Mereka Dipandang Sebelah Mata
- Kemdikbud
VIVA.co.id - Hari Disabilitas yang jatuh awal Desember lalu gaungnya terdengar samar-samar. Meski tak banyak yang tahu, tidak sedikit pihak yang menaruh perhatian pada momen itu, salah satunya Yayasan Peduli Tuna Daksa, yang menyumbang 1.000 kaki palsu guna meringankan beban penyandang difabel, agar kehidupan mereka dalam menjalani aktivitas keseharian terbantu.

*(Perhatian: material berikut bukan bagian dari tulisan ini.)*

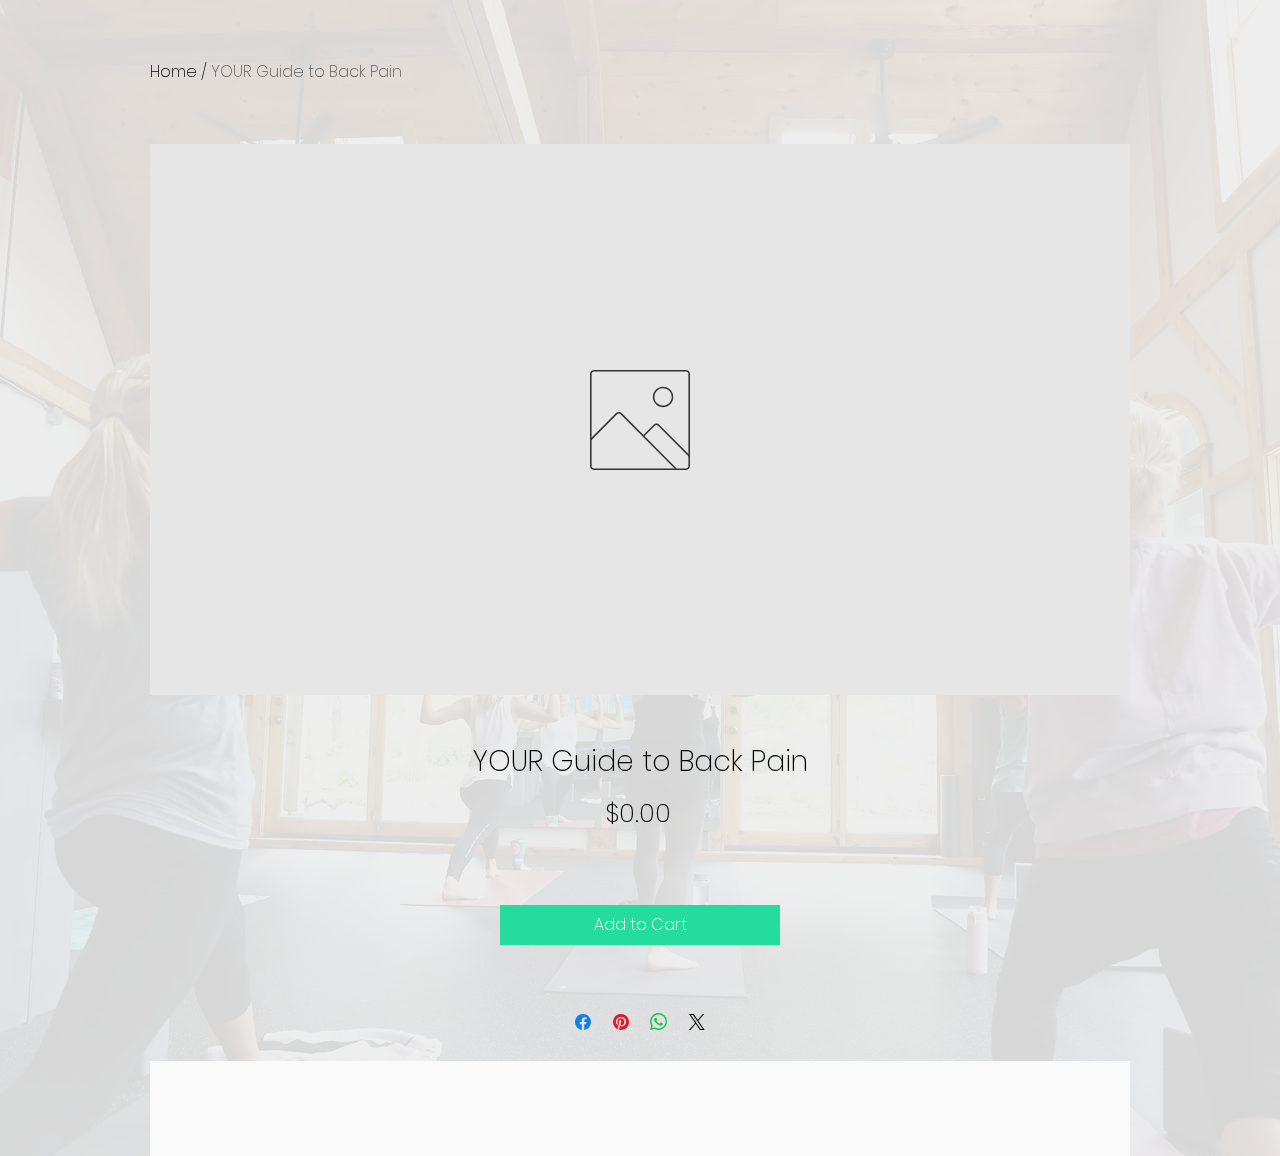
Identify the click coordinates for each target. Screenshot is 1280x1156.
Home (173, 71)
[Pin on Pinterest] (621, 1022)
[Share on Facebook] (583, 1022)
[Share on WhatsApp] (659, 1022)
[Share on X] (697, 1022)
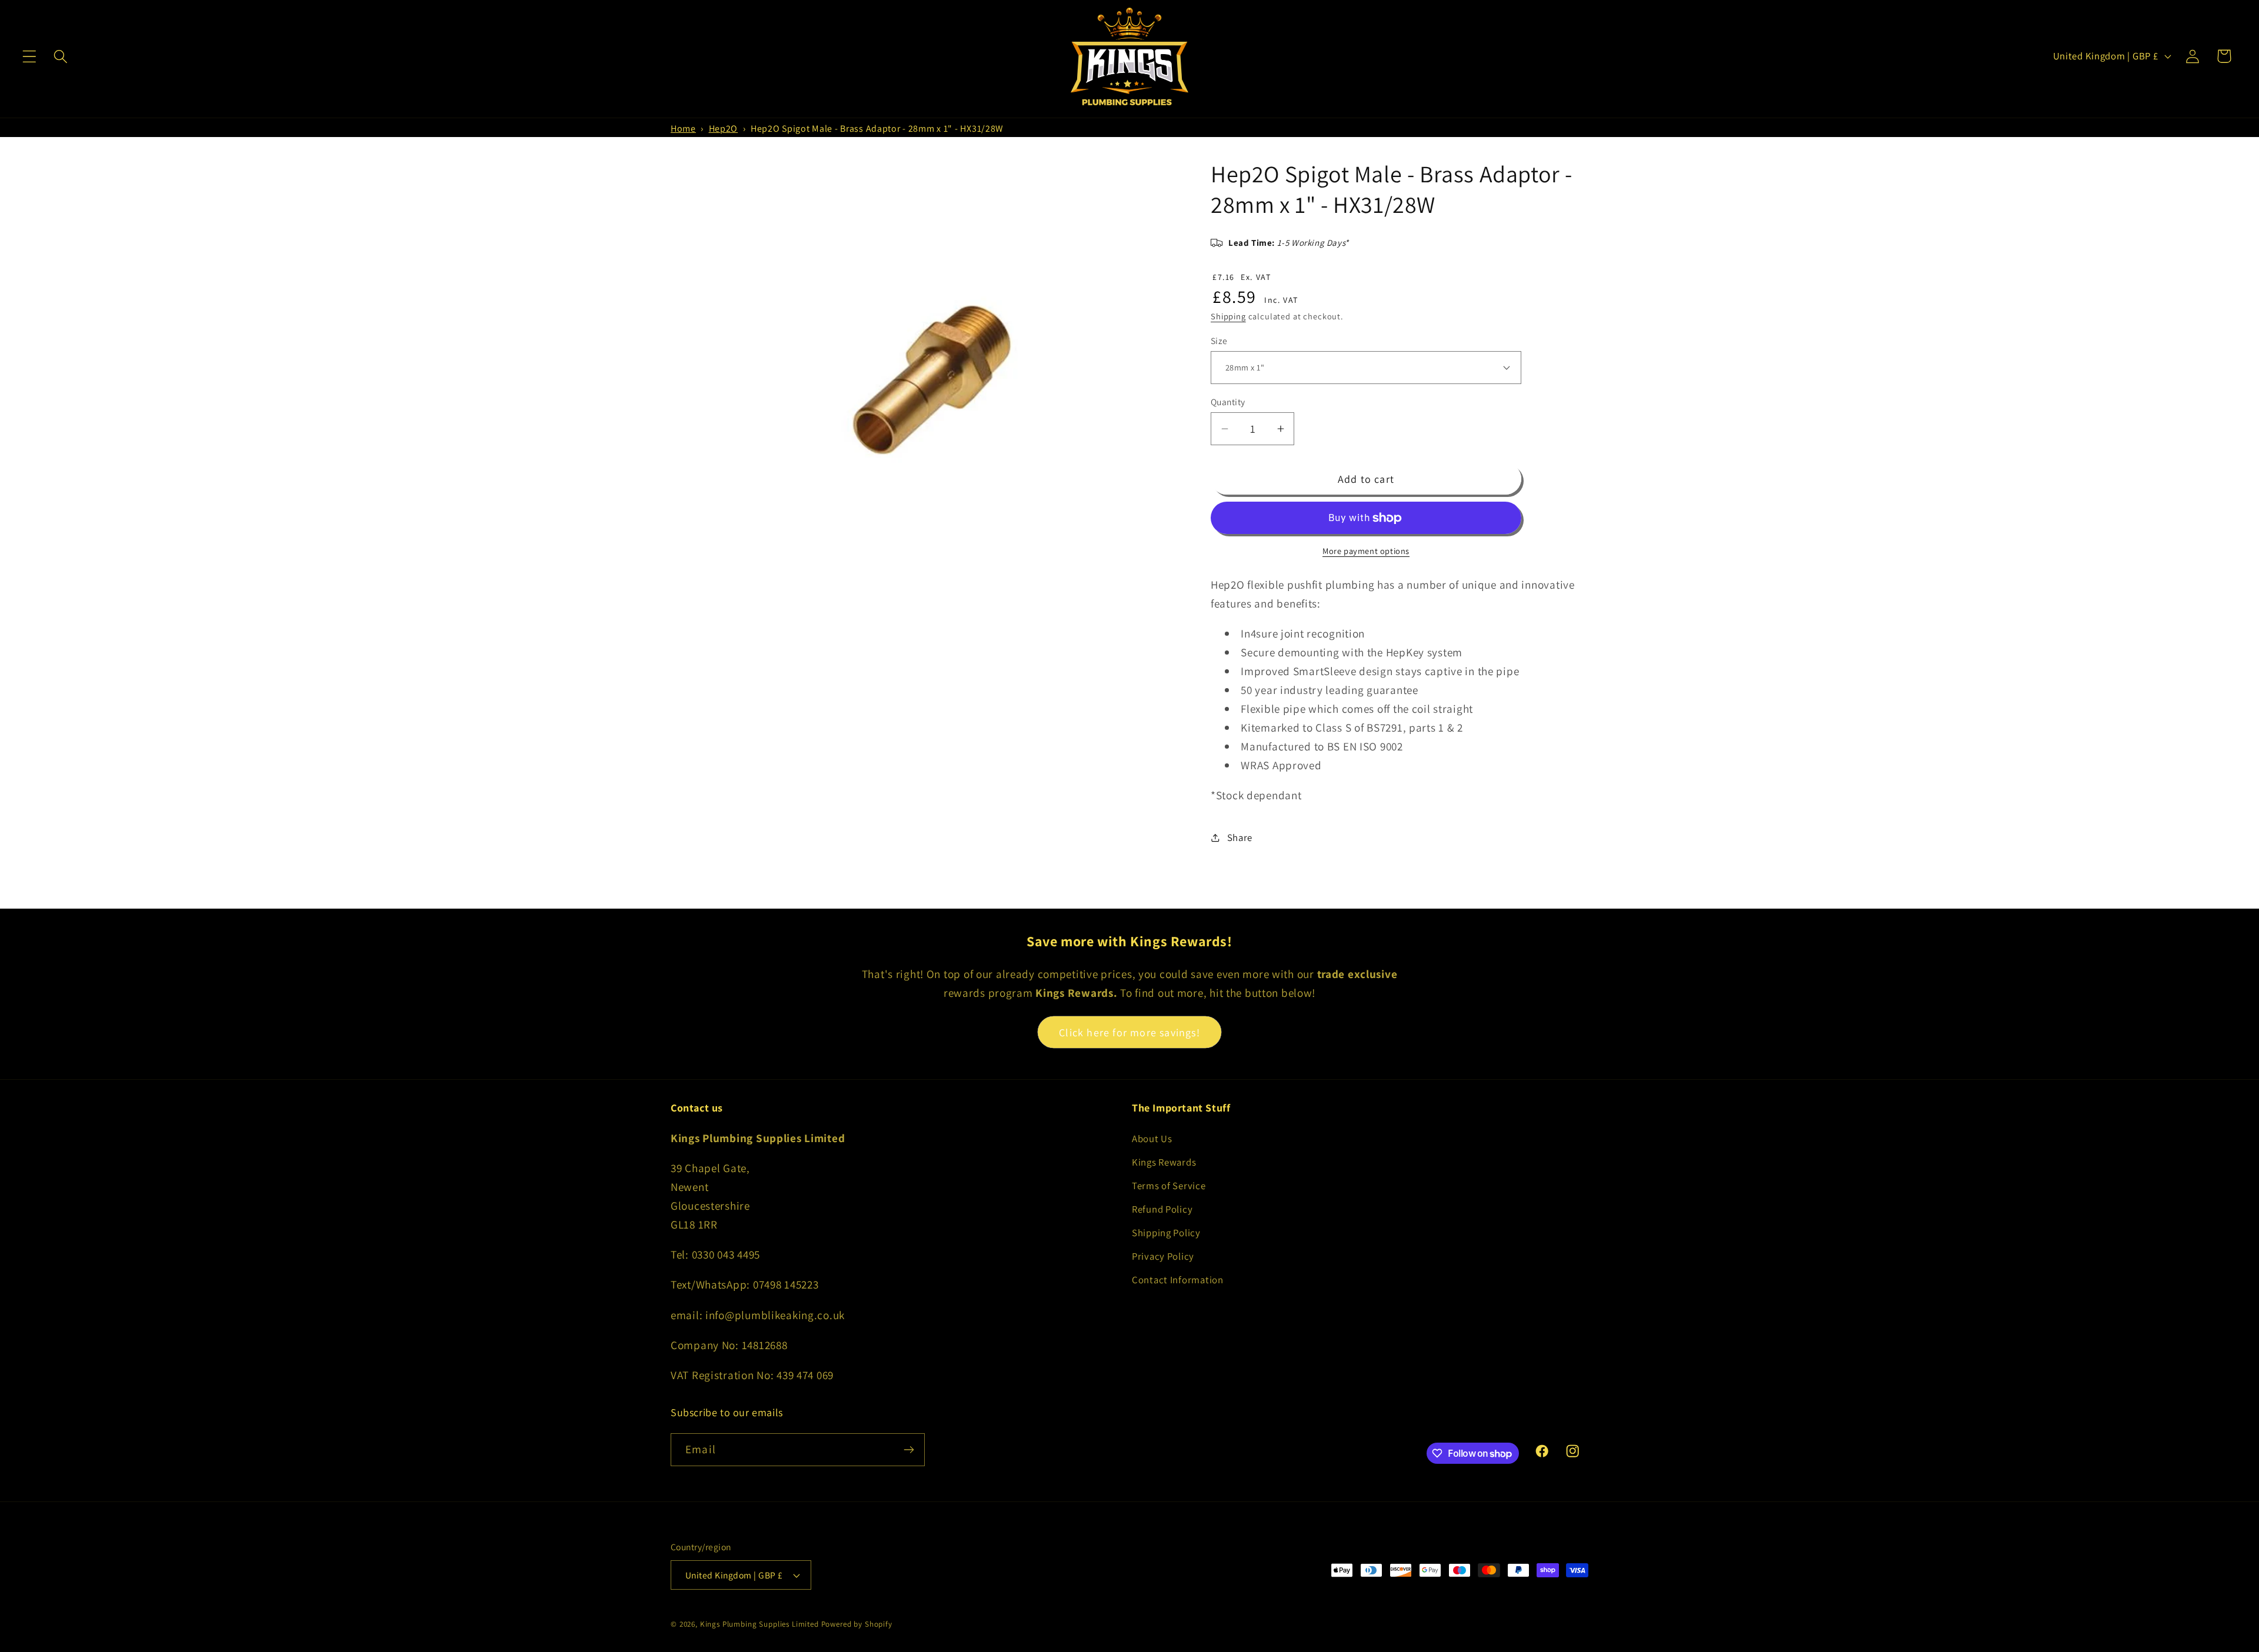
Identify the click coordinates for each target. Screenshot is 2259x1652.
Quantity (1228, 402)
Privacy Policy (1163, 1256)
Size (1219, 340)
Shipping (1228, 316)
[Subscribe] (908, 1449)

Tak hanya di Indonesia, momen yang sama juga diperingati di seluruh dunia, karena sejak 1992, Perserikatan Bangsa-Bangsa telah menetapkan tanggal ini sebagai Hari Disabilitas Internasional.
Tujuannya untuk memerluas wawasan warga dunia tentang isu-isu yang dihadapi penyandang difabel. Dengan terwujudnya hal tersebut, diharapkan hak, kesejahteraan dan martabat kaum disabilitas meningkat.
Penyebutan Hari Disabilitas Internasional dinilai banyak kalangan sebagai sesuatu yang baik, karena sebelumnya momen peringatan itu disebut Hari Internasional Penyandang Cacat, sebuah julukan yang seolah-olah menandakan, kaum difabel identik dengan mahkluk yang serba tidak mampu akibat kekurangan fisik. Padahal di dunia nyata mereka sangat berdaya, dan hanya memiliki perbedaan dari sisi kemampuan saja.
Namun kini para penyandang difabel memiliki secercah harapan, karena sejak 20 Oktober 2015, Rancangan Undang-Undang (RUU) Penyandang Disabilitas disahkan sebagai RUU inisiatif DPR dalam Sidang Paripurna.
Membawa harapan, karena poin-poin dalam RUU itu diharapkan dapat menjamin terpenuhinya harkat dan martabat penyandang difabel, sekaligus memberi kesempatan bagi mereka berkontribusi dalam pembangunan Indonesia.
RUU ini dianggap penting untuk segera disahkan menjadi UU, menggantikan UU No 4/1997 yang dirasa membawa paradigma bahwa penyandang difabel, sekadar orang dengan kemampuan terbatas dan perlu dikasihani.
Diskriminasi Itu Masih Ada
Meski banyak pihak berupaya membantu kehidupan penyandang difabel, sayangnya masih ada saja perlakukan diskrimasi yang dirasa. Salah satunya dialami Trian Airlangga, penyandang tuna netra yang sempat dipersulit saat ingin membuka rekening tabungan di sebuah bank ternama.
Ditemui awal pekan ini, Trian menjelaskan, kasus itu terjadi tahun 2013. Saat itu, pihak bank menolak membukakan rekening baginya, karena ia tidak bisa membaca. Merasa putus asa, akhirnya Trian membuat tulisan tentang diskriminasi yang dialami, dan tulisan itu langsung menjadi pembicaraan hangat di media sosial.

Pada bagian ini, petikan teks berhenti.